Brown, Ohio representatives call on Biden administration to move U.S. Space Command to Ohio


WASHINGTON, D.C. – U.S. Senator Sherrod Brown, D-OH, and U.S. Representatives David Joyce, R-OH-14, Marcy Kaptur, D-OH-09, Max Miller, R-OH-07, Joyce Beatty, D-OH-03, Shontel Brown, D-OH-11, Emilia Sykes, D-OH-13, and Greg Landsman, D-OH-01, called on the Biden administration to choose Ohio’s Wright-Patterson Air Force Base (WPAFB) in Dayton as the headquarters for the U.S. Space Command and to locate additional U.S. Space Force units in Ohio in partnership with the NASA John H. Glenn Research Center’s Neil Armstrong Test Facility in Sandusky.

In a letter to President Joe Biden, Secretary of Defense Lloyd Austin, Secretary of the Air Force Frank Kendall, and Chief of Space Operations General B. Chance Saltzman, the lawmakers write that the numerous industry and university parties in the state — along with existing U.S. Air Force and NASA bases and facilities – make Ohio ideally suited to host U.S. Space Command and Space Force units – should the Department of Defense (DoD) choose to re-locate the Command HQ.
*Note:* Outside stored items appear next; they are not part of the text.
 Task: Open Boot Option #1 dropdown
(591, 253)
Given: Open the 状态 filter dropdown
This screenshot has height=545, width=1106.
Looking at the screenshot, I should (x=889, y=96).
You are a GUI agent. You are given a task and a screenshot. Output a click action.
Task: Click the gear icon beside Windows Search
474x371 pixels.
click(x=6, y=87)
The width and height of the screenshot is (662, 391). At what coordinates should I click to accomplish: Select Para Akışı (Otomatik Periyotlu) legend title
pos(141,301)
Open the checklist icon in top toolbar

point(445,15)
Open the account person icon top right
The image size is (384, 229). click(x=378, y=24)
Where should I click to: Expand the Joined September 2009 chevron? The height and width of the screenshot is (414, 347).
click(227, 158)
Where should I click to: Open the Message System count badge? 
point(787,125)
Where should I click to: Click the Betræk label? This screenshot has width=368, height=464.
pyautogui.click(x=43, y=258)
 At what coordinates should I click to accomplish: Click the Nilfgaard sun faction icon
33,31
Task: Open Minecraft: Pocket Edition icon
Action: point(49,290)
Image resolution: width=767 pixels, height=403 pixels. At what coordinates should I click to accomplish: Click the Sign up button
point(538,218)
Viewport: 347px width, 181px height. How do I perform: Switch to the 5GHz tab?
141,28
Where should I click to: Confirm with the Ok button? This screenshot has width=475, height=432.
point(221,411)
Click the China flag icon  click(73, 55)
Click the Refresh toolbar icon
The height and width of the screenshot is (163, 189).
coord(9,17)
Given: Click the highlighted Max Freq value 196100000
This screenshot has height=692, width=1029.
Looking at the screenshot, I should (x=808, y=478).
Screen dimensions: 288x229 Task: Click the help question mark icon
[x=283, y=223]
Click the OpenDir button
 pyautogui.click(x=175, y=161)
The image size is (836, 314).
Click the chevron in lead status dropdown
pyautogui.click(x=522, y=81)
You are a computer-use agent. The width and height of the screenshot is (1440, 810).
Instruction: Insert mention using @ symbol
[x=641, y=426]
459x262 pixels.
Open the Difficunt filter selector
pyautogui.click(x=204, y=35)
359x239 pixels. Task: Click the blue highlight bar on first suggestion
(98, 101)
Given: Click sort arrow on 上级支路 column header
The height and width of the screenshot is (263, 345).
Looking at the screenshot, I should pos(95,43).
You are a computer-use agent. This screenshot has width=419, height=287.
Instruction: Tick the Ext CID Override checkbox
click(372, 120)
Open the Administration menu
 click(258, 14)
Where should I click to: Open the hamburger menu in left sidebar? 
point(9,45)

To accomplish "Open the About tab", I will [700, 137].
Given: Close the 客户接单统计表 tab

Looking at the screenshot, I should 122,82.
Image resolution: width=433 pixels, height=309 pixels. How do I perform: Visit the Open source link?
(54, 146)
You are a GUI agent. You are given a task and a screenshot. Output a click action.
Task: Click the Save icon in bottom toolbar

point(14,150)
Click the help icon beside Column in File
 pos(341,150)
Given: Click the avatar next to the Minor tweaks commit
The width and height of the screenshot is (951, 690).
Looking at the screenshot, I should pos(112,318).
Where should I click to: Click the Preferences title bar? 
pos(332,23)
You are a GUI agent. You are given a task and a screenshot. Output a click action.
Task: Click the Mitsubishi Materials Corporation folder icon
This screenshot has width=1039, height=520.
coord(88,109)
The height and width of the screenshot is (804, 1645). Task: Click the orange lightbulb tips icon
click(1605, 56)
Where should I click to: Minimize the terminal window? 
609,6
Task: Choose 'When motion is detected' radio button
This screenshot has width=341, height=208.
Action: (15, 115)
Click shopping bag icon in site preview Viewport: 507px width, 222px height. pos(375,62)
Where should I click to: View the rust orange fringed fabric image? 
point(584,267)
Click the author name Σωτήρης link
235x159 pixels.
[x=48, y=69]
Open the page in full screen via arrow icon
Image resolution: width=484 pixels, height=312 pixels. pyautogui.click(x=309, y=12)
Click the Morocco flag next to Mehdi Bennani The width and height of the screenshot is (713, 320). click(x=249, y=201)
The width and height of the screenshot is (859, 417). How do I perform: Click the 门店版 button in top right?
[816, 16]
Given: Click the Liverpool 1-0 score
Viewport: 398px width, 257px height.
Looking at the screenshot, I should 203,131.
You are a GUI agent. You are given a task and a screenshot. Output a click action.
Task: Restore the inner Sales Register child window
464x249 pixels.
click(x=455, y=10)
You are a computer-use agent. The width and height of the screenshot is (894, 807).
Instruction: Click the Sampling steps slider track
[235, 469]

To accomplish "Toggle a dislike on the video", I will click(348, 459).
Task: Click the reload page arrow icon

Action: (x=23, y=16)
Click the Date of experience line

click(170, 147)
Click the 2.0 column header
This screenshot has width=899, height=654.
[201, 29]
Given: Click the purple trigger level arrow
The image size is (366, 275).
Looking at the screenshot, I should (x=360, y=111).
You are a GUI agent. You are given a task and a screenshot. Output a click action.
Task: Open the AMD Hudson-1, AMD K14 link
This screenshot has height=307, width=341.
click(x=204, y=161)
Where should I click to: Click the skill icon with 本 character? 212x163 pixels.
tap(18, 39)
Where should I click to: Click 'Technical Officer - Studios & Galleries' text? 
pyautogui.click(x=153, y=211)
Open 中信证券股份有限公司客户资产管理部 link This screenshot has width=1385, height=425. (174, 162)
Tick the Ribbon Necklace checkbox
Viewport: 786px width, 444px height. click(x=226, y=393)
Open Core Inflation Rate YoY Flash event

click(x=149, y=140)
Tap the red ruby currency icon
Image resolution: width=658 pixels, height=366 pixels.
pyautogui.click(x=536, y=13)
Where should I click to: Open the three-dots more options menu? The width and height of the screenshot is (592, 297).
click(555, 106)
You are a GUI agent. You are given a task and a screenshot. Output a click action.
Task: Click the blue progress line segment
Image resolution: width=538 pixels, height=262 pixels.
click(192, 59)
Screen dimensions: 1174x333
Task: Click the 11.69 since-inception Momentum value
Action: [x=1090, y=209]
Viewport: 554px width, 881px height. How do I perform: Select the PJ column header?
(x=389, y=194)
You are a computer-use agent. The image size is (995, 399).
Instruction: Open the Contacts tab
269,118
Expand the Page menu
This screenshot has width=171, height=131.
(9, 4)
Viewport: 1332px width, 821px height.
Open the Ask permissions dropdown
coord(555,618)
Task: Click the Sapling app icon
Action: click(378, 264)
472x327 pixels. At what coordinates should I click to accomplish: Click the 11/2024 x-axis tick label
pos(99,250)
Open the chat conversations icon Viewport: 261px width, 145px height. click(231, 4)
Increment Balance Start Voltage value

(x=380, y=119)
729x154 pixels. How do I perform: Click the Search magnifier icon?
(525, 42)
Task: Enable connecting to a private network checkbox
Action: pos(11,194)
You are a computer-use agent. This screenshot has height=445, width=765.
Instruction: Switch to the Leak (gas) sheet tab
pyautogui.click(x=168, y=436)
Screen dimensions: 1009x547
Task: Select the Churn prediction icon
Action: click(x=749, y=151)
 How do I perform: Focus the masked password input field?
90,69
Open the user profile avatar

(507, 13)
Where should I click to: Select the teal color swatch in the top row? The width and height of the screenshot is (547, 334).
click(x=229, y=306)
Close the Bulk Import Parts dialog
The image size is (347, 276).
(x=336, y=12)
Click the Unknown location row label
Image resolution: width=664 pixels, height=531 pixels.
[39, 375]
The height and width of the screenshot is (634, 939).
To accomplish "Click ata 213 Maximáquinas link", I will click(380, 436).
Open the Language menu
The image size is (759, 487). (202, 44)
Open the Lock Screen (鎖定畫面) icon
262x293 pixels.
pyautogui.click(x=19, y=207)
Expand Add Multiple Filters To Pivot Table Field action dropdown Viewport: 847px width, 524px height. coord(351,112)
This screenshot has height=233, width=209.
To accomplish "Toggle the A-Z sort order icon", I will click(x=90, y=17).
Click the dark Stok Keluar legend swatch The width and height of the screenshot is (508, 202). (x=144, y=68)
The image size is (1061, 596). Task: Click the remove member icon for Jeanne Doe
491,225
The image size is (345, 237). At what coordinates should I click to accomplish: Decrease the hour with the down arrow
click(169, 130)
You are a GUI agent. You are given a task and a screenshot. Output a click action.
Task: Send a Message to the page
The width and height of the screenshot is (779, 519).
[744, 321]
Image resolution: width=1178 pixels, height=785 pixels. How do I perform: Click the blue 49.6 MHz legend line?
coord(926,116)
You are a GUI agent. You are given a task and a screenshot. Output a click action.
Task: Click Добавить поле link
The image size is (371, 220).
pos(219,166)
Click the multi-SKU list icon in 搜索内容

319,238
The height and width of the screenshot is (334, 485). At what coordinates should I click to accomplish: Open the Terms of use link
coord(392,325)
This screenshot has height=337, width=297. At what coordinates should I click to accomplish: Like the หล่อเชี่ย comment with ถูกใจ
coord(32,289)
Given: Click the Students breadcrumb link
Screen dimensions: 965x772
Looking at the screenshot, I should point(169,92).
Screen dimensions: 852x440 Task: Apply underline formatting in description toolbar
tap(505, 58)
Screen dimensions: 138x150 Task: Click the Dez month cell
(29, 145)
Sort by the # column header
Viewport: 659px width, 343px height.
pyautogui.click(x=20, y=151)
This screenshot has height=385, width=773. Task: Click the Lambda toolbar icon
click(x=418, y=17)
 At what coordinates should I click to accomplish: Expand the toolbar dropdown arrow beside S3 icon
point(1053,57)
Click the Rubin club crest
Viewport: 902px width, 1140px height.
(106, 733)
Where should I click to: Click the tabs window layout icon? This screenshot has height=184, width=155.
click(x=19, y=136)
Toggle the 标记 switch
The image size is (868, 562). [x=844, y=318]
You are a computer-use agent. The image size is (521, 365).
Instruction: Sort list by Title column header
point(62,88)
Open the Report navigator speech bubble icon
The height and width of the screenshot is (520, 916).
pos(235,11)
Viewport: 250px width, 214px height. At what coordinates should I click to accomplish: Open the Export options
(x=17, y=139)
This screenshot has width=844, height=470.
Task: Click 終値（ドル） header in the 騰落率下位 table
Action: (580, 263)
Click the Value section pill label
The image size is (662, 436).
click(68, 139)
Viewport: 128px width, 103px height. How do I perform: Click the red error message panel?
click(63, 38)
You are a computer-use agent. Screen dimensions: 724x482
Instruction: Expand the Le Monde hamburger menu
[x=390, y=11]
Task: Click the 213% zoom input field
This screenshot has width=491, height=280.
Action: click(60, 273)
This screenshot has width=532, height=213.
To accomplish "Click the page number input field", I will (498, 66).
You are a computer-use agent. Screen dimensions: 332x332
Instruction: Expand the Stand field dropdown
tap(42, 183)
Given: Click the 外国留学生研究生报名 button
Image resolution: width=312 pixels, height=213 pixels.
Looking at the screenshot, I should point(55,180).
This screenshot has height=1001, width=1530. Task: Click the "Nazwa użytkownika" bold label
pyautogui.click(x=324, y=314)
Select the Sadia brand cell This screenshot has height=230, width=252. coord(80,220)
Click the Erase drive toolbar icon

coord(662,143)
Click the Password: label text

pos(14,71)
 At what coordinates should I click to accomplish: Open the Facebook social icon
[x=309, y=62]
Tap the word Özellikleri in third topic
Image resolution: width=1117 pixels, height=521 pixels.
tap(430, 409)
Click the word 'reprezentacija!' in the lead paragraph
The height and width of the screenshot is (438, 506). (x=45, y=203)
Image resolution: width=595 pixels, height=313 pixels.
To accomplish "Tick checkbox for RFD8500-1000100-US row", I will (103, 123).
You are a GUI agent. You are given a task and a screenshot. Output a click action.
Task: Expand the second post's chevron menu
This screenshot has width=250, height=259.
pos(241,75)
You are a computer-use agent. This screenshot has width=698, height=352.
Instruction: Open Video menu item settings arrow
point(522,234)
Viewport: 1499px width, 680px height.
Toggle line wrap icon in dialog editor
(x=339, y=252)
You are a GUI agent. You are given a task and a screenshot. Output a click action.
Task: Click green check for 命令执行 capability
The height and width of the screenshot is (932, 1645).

“The state of Ohio is ideally suited to host U.S. Space Command and Space Force Units,” wrote the lawmakers. “From the Wright brothers to American heroes like John Glenn and Neil Armstrong, the story of modern aviation is rooted in Ohio – and Ohio is ready to meet the challenges of the future. Ohio’s numerous industry and university partners in the state create a synergy around national security and space that is unmatched around the country.”

Wright-Patterson Air Force base is home to the center for science and technology, intelligence, and graduate education for both the Air Force and the Space Force. NASA Glenn—including the Lewis Field and Armstrong Test Facility—is a leader in the research and development of space-related technologies, many of which have strong defense applications. Additionally, Ohio’s numerous higher education and research institutions, apprenticeship and training programs, rich history in and support of the space industry, and manufacturing excellence make it a prime candidate to house the combatant Command Center.

Ohio is also home to key military bases and NASA facilities that already support key space-related operations – including innovation in space components and technology. Locating U.S. Space Command and additional U.S. Space Force units in Ohio will allow for a level of collaboration across existing Air Force and NASA Facilities – along with research universities in the state and across the Midwest – that will make our national space security both more efficient and effective.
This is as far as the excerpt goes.